Re: [PATCH v2] add test to demonstrate that shallow recursive clones fail

Stefan Beller <sbeller@xxxxxxxxxx> · Fri, 13 Nov 2015 15:16:01 -0800

On Fri, Nov 13, 2015 at 10:41 AM, Stefan Beller <sbeller@xxxxxxxxxx> wrote:
> On Thu, Nov 12, 2015 at 9:35 PM, Jeff King <peff@xxxxxxxx> wrote:
>>
>> Hrm. Do we want to make these workarounds work correctly? Or is the
>> final solution going to be that the first command you gave simply works,
>> and no workarounds are needed.  If the latter, I wonder if we want to be
>> adding tests for the workarounds in the first place.
>
> I think we want to make the final solution just work. I dug into that and it is
> harder than expected. I may even call it a bug. The bug doesn't occur often as
> it is only triggered by things like rewriting history (forced pushes)
> or a short dpeth
> argument.
>
> So if you invoke "git clone --recursive", it will internally just
> delegate the submodule
> handling to "git submodule update --init --recursive", which then (as
> the submodule
> doesn't exist yet) will delegate the cloning to "git submodule--helper
> clone", which
> will then call git clone for the actual cloning.
>
> However in this whole chain of commands we never pass around the actual sha1
> we need. The strategy is to clone first and then checkout the sha1, which the
> superprojects wants to see. The desired sha1 was hopefully included in
> the cloning,
> so we can check it out.
>
> But the sha1 may not be present if we have a very short depth argument, or if we
> rewrote history. In case of a short depth argument, consider the
> following history:
>
> ... <- A <- B
>
> A is the recorded sha1 in the superproject, whereas B is the HEAD in the
> remote you're cloning from. If cloning with depth=1, the most naive way
> would have been to pass on the depth argument down the command chain,
> but then we would end up cloning B with no further depth, and upon checkout
> we cannot find A.
>
> In case of the rewritten history, consider:
>
> .. < - C <- B
>          \
>           A
>
> whereas A is the recorded sha1 in the superproject, but on a different branch
> (or even just a dangling commit. but used to be on master).
> B is the master branch. In case we pass on --depth to cloning the submodule,
> --single-branch is implied by --depth, so we would not clone A. In case of
> A being a dangling commit, we wouldn't even clone it without the depth argument.
>
> So I propose:
>  * similar to fetch, we enable clone to obtain a specific sha1 from remote.
>  * we explicitly pass the submodule sha1 as recorded in the superproject
>    to the submodule fetch/clone in case we follow the exact sha1. In case of
>    --remote or the branch field present in the superprojects .gitmodule file,
>    we can just pass the branch name.
>
> Thanks,
> Stefan

+cc Junio, Duy

So cloning from an arbitrary SHA1 is not a new thing I just came up with,
but has been discussed before[1].

Junio wrote on Oct 09, 2014:
> This is so non-standard a thing to do that I doubt it is worth
> supporting with "git clone".  "git clone --branch", which is about
"> I want to follow that particular branch", would not mesh well with
> "I want to see the history that leads to this exact commit", either.
> You would not know which branch(es) is that exact commit is on in
> the first place.

I disagree with this. This is the *exact* thing you actually want to do when
dealing with submodules. When fetching/cloning for a submodule, you want
to obtain the exact sha1, instead of a branch (which happens to be supported
too, but is not the original use case with submodules.)

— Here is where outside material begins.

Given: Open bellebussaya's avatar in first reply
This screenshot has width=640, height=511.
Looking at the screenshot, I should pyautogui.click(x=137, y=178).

> The "uploadpack.allowtipsha1inwant" is a wrong configuration to tie
> this into.  The intent of the configuration is to allow *ONLY*
> commits at the tip of the (possibly hidden) refs to be asked for.
> Those who want to hide some refs using "uploadpack.hiderefs" may
> want to enable "allowtipsha1inwant" to allow the tips of the hidden
> refs while still disallowing a request to fetch any random reachable
> commit not at the tip.

If the server contains at least one superproject/submodule, there is a legit
use case for fetching an exact sha1, which isn't a tip of a branch, but may
be in any branch  or even in no branch at all. So I wonder how we want
to add that as a non-hacky solution to allow for fetching specific sha1s
as we still need to differentiate between obligerated (forced pushed,
"go away sha1s") and legit submodule pointer sha1s.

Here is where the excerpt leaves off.